Using the material below, print the line that contains "books (559, 422)", the line that contains "[Turns Out Riding", and every line in between, exactly and nothing else.
= = =
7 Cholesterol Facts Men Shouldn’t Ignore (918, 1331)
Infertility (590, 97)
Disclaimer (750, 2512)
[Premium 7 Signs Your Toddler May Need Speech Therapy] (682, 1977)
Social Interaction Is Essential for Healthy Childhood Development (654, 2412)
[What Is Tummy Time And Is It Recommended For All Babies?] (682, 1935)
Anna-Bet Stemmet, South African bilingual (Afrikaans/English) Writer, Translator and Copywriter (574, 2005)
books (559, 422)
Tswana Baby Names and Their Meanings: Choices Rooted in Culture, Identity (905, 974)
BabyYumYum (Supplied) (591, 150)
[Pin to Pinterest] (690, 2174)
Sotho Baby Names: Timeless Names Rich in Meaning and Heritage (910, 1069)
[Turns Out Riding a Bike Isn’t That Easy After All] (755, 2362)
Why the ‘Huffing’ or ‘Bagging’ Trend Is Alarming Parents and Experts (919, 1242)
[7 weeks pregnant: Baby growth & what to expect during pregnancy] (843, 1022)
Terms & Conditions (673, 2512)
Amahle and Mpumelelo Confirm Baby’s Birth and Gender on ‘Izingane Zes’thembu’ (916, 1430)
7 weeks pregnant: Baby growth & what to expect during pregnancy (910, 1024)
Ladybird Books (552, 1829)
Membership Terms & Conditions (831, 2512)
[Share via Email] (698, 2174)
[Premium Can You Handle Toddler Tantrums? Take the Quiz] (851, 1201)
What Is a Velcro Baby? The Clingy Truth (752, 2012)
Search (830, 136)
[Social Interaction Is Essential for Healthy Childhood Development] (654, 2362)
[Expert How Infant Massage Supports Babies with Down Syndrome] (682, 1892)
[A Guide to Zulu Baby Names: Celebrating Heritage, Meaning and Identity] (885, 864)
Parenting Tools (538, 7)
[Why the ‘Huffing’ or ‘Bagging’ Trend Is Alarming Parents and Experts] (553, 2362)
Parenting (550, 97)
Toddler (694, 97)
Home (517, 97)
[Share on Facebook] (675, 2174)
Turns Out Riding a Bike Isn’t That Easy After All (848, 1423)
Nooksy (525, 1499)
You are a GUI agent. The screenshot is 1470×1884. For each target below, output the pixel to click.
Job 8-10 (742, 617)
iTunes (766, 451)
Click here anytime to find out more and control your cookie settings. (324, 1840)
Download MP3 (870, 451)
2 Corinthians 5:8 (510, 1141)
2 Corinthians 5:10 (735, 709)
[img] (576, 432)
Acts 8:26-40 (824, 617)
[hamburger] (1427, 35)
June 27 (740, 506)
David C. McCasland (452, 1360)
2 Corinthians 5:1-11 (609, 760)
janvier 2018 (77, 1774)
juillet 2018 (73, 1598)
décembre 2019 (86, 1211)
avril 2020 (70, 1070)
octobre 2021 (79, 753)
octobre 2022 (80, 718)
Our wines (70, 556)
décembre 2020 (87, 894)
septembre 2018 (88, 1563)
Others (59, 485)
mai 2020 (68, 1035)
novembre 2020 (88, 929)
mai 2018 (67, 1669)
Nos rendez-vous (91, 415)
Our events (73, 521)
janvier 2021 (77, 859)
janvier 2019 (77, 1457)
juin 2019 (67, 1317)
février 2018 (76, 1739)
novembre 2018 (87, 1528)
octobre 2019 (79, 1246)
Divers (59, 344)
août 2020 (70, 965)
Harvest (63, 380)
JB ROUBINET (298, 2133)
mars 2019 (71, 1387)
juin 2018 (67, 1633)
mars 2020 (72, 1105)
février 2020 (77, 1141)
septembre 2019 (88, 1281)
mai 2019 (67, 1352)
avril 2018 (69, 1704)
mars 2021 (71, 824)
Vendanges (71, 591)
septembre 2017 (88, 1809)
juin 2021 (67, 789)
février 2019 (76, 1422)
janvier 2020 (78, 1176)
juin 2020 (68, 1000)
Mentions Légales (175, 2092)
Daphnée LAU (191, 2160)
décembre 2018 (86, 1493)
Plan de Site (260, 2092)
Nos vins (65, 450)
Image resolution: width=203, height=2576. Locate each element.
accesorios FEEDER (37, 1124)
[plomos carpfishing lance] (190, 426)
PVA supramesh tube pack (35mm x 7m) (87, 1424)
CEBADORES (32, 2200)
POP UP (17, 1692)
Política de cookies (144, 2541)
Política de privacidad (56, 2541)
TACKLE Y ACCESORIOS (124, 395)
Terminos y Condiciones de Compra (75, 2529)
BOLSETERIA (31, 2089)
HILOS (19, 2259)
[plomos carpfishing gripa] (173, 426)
= = =
▸ **RESPONSE TO THIS TASK**:
books (559, 422)
Tswana Baby Names and Their Meanings: Choices Rooted in Culture, Identity (905, 974)
BabyYumYum (Supplied) (591, 150)
[Pin to Pinterest] (690, 2174)
Sotho Baby Names: Timeless Names Rich in Meaning and Heritage (910, 1069)
[Turns Out Riding a Bike Isn’t That Easy After All] (755, 2362)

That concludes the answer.